▶ _WHAT YOU HAVE TO DO_: Write out the entries below once more, exactly.

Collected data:
------

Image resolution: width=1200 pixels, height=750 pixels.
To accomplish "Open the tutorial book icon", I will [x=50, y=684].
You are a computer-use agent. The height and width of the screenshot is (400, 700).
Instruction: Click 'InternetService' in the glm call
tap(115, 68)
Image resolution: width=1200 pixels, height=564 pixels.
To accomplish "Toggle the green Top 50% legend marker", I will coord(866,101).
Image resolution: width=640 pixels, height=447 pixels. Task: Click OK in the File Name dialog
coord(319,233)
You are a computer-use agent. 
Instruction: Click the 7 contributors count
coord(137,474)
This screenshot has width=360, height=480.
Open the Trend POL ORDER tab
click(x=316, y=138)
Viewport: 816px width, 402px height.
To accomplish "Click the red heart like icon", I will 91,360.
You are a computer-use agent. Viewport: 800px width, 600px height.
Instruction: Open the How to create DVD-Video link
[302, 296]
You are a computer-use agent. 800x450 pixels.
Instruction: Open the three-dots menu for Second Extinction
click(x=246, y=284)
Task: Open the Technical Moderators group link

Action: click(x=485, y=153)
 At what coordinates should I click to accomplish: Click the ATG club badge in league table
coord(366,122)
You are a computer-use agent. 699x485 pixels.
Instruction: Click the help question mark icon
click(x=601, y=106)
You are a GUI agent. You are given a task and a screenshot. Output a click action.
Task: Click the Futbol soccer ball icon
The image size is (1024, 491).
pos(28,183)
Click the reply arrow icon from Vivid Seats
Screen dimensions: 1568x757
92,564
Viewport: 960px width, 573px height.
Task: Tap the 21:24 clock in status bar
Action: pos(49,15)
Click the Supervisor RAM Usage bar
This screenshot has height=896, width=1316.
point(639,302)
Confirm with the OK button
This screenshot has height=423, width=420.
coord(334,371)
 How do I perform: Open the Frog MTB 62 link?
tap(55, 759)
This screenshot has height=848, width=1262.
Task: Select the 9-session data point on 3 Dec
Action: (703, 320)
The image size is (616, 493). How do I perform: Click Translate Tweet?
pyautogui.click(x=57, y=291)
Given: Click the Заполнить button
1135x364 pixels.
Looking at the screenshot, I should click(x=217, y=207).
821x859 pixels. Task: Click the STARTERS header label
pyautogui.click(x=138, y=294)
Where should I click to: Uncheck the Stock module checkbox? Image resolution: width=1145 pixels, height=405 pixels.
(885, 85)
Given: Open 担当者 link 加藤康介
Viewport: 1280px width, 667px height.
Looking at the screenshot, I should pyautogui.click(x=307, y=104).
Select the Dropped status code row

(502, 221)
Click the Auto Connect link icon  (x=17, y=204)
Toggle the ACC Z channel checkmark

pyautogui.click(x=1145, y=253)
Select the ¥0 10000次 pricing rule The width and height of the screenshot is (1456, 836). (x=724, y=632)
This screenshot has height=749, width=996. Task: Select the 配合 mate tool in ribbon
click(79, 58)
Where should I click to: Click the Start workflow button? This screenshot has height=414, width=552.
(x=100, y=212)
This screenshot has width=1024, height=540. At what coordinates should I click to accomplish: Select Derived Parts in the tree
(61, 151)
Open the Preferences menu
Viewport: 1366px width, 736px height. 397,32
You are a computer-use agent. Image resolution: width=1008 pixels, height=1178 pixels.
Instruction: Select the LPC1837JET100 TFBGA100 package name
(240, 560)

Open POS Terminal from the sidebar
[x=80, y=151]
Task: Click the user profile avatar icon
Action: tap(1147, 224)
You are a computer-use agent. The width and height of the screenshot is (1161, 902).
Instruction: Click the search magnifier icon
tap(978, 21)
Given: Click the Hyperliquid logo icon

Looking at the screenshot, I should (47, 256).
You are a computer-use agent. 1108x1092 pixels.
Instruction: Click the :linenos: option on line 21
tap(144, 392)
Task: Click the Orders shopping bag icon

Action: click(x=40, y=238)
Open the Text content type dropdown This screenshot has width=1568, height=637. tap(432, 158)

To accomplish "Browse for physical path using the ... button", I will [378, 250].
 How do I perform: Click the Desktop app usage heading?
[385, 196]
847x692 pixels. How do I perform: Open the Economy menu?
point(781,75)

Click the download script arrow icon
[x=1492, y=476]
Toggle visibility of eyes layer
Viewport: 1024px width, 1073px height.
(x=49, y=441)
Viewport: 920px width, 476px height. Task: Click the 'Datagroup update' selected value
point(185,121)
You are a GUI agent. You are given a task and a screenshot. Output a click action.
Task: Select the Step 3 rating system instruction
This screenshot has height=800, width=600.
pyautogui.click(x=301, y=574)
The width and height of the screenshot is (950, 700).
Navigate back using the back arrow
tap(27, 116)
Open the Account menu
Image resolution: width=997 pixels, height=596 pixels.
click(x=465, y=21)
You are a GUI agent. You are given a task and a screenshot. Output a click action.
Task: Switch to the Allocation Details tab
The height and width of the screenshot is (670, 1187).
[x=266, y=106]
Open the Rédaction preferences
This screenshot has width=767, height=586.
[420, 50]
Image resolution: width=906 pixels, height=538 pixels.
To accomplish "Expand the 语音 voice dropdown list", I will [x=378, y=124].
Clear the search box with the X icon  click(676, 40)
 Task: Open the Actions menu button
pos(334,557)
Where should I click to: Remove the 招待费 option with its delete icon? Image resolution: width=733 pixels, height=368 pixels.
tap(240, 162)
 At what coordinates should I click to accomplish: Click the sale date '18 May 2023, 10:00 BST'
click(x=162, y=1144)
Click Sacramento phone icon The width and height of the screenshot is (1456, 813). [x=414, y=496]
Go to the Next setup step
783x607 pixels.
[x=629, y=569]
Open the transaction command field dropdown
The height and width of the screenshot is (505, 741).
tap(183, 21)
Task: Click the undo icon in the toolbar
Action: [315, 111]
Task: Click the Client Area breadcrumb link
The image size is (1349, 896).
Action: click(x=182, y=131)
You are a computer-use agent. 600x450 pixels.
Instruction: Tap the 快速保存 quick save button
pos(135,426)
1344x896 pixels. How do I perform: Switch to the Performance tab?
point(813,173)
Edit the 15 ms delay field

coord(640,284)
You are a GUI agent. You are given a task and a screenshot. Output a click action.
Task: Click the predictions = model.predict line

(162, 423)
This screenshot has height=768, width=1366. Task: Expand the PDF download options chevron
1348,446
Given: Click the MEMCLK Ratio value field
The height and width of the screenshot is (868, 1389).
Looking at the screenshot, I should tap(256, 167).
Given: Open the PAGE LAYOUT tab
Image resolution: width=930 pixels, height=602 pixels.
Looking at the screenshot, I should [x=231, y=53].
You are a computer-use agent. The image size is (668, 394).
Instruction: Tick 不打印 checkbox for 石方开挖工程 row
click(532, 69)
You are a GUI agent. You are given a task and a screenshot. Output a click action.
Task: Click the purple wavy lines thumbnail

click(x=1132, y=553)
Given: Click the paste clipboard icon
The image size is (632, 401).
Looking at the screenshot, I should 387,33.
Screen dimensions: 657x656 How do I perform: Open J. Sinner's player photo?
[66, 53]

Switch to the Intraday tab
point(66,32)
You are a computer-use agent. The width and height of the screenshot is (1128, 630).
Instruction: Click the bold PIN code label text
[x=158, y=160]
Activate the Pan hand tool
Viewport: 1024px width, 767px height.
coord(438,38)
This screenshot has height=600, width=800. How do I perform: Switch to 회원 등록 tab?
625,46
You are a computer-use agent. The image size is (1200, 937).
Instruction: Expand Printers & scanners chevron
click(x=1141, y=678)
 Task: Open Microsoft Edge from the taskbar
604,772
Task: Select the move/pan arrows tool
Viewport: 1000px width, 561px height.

------

▶ _RESPONSE_:
Image resolution: width=1200 pixels, height=750 pixels.
To accomplish "Open the tutorial book icon", I will [x=50, y=684].
You are a computer-use agent. The height and width of the screenshot is (400, 700).
Instruction: Click 'InternetService' in the glm call
tap(115, 68)
Image resolution: width=1200 pixels, height=564 pixels.
To accomplish "Toggle the green Top 50% legend marker", I will coord(866,101).
Image resolution: width=640 pixels, height=447 pixels. Task: Click OK in the File Name dialog
coord(319,233)
You are a computer-use agent. 
Instruction: Click the 7 contributors count
coord(137,474)
This screenshot has width=360, height=480.
Open the Trend POL ORDER tab
click(x=316, y=138)
Viewport: 816px width, 402px height.
To accomplish "Click the red heart like icon", I will 91,360.
You are a computer-use agent. Viewport: 800px width, 600px height.
Instruction: Open the How to create DVD-Video link
[302, 296]
You are a computer-use agent. 800x450 pixels.
Instruction: Open the three-dots menu for Second Extinction
click(x=246, y=284)
Task: Open the Technical Moderators group link

Action: click(x=485, y=153)
 At what coordinates should I click to accomplish: Click the ATG club badge in league table
coord(366,122)
You are a computer-use agent. 699x485 pixels.
Instruction: Click the help question mark icon
click(x=601, y=106)
You are a GUI agent. You are given a task and a screenshot. Output a click action.
Task: Click the Futbol soccer ball icon
The image size is (1024, 491).
pos(28,183)
Click the reply arrow icon from Vivid Seats
Screen dimensions: 1568x757
92,564
Viewport: 960px width, 573px height.
Task: Tap the 21:24 clock in status bar
Action: pos(49,15)
Click the Supervisor RAM Usage bar
This screenshot has height=896, width=1316.
point(639,302)
Confirm with the OK button
This screenshot has height=423, width=420.
coord(334,371)
 How do I perform: Open the Frog MTB 62 link?
tap(55, 759)
This screenshot has height=848, width=1262.
Task: Select the 9-session data point on 3 Dec
Action: (703, 320)
The image size is (616, 493). How do I perform: Click Translate Tweet?
pyautogui.click(x=57, y=291)
Given: Click the Заполнить button
1135x364 pixels.
Looking at the screenshot, I should click(x=217, y=207).
821x859 pixels. Task: Click the STARTERS header label
pyautogui.click(x=138, y=294)
Where should I click to: Uncheck the Stock module checkbox? Image resolution: width=1145 pixels, height=405 pixels.
(885, 85)
Given: Open 担当者 link 加藤康介
Viewport: 1280px width, 667px height.
Looking at the screenshot, I should pyautogui.click(x=307, y=104).
Select the Dropped status code row

(502, 221)
Click the Auto Connect link icon  (x=17, y=204)
Toggle the ACC Z channel checkmark

pyautogui.click(x=1145, y=253)
Select the ¥0 10000次 pricing rule The width and height of the screenshot is (1456, 836). (x=724, y=632)
This screenshot has height=749, width=996. Task: Select the 配合 mate tool in ribbon
click(79, 58)
Where should I click to: Click the Start workflow button? This screenshot has height=414, width=552.
(x=100, y=212)
This screenshot has width=1024, height=540. At what coordinates should I click to accomplish: Select Derived Parts in the tree
(61, 151)
Open the Preferences menu
Viewport: 1366px width, 736px height. 397,32
You are a computer-use agent. Image resolution: width=1008 pixels, height=1178 pixels.
Instruction: Select the LPC1837JET100 TFBGA100 package name
(240, 560)

Open POS Terminal from the sidebar
[x=80, y=151]
Task: Click the user profile avatar icon
Action: tap(1147, 224)
You are a computer-use agent. The width and height of the screenshot is (1161, 902).
Instruction: Click the search magnifier icon
tap(978, 21)
Given: Click the Hyperliquid logo icon

Looking at the screenshot, I should (47, 256).
You are a computer-use agent. 1108x1092 pixels.
Instruction: Click the :linenos: option on line 21
tap(144, 392)
Task: Click the Orders shopping bag icon

Action: click(x=40, y=238)
Open the Text content type dropdown This screenshot has width=1568, height=637. tap(432, 158)

To accomplish "Browse for physical path using the ... button", I will [378, 250].
 How do I perform: Click the Desktop app usage heading?
[385, 196]
847x692 pixels. How do I perform: Open the Economy menu?
point(781,75)

Click the download script arrow icon
[x=1492, y=476]
Toggle visibility of eyes layer
Viewport: 1024px width, 1073px height.
(x=49, y=441)
Viewport: 920px width, 476px height. Task: Click the 'Datagroup update' selected value
point(185,121)
You are a GUI agent. You are given a task and a screenshot. Output a click action.
Task: Select the Step 3 rating system instruction
This screenshot has height=800, width=600.
pyautogui.click(x=301, y=574)
The width and height of the screenshot is (950, 700).
Navigate back using the back arrow
tap(27, 116)
Open the Account menu
Image resolution: width=997 pixels, height=596 pixels.
click(x=465, y=21)
You are a GUI agent. You are given a task and a screenshot. Output a click action.
Task: Switch to the Allocation Details tab
The height and width of the screenshot is (670, 1187).
[x=266, y=106]
Open the Rédaction preferences
This screenshot has width=767, height=586.
[420, 50]
Image resolution: width=906 pixels, height=538 pixels.
To accomplish "Expand the 语音 voice dropdown list", I will [x=378, y=124].
Clear the search box with the X icon  click(676, 40)
 Task: Open the Actions menu button
pos(334,557)
Where should I click to: Remove the 招待费 option with its delete icon? Image resolution: width=733 pixels, height=368 pixels.
tap(240, 162)
 At what coordinates should I click to accomplish: Click the sale date '18 May 2023, 10:00 BST'
click(x=162, y=1144)
Click Sacramento phone icon The width and height of the screenshot is (1456, 813). [x=414, y=496]
Go to the Next setup step
783x607 pixels.
[x=629, y=569]
Open the transaction command field dropdown
The height and width of the screenshot is (505, 741).
tap(183, 21)
Task: Click the undo icon in the toolbar
Action: [315, 111]
Task: Click the Client Area breadcrumb link
The image size is (1349, 896).
Action: click(x=182, y=131)
You are a computer-use agent. 600x450 pixels.
Instruction: Tap the 快速保存 quick save button
pos(135,426)
1344x896 pixels. How do I perform: Switch to the Performance tab?
point(813,173)
Edit the 15 ms delay field

coord(640,284)
You are a GUI agent. You are given a task and a screenshot. Output a click action.
Task: Click the predictions = model.predict line

(162, 423)
This screenshot has height=768, width=1366. Task: Expand the PDF download options chevron
1348,446
Given: Click the MEMCLK Ratio value field
The height and width of the screenshot is (868, 1389).
Looking at the screenshot, I should tap(256, 167).
Given: Open the PAGE LAYOUT tab
Image resolution: width=930 pixels, height=602 pixels.
Looking at the screenshot, I should [x=231, y=53].
You are a computer-use agent. The image size is (668, 394).
Instruction: Tick 不打印 checkbox for 石方开挖工程 row
click(532, 69)
You are a GUI agent. You are given a task and a screenshot. Output a click action.
Task: Click the purple wavy lines thumbnail

click(x=1132, y=553)
Given: Click the paste clipboard icon
The image size is (632, 401).
Looking at the screenshot, I should 387,33.
Screen dimensions: 657x656 How do I perform: Open J. Sinner's player photo?
[66, 53]

Switch to the Intraday tab
point(66,32)
You are a computer-use agent. The width and height of the screenshot is (1128, 630).
Instruction: Click the bold PIN code label text
[x=158, y=160]
Activate the Pan hand tool
Viewport: 1024px width, 767px height.
coord(438,38)
This screenshot has height=600, width=800. How do I perform: Switch to 회원 등록 tab?
625,46
You are a computer-use agent. The image size is (1200, 937).
Instruction: Expand Printers & scanners chevron
click(x=1141, y=678)
 Task: Open Microsoft Edge from the taskbar
604,772
Task: Select the move/pan arrows tool
Viewport: 1000px width, 561px height.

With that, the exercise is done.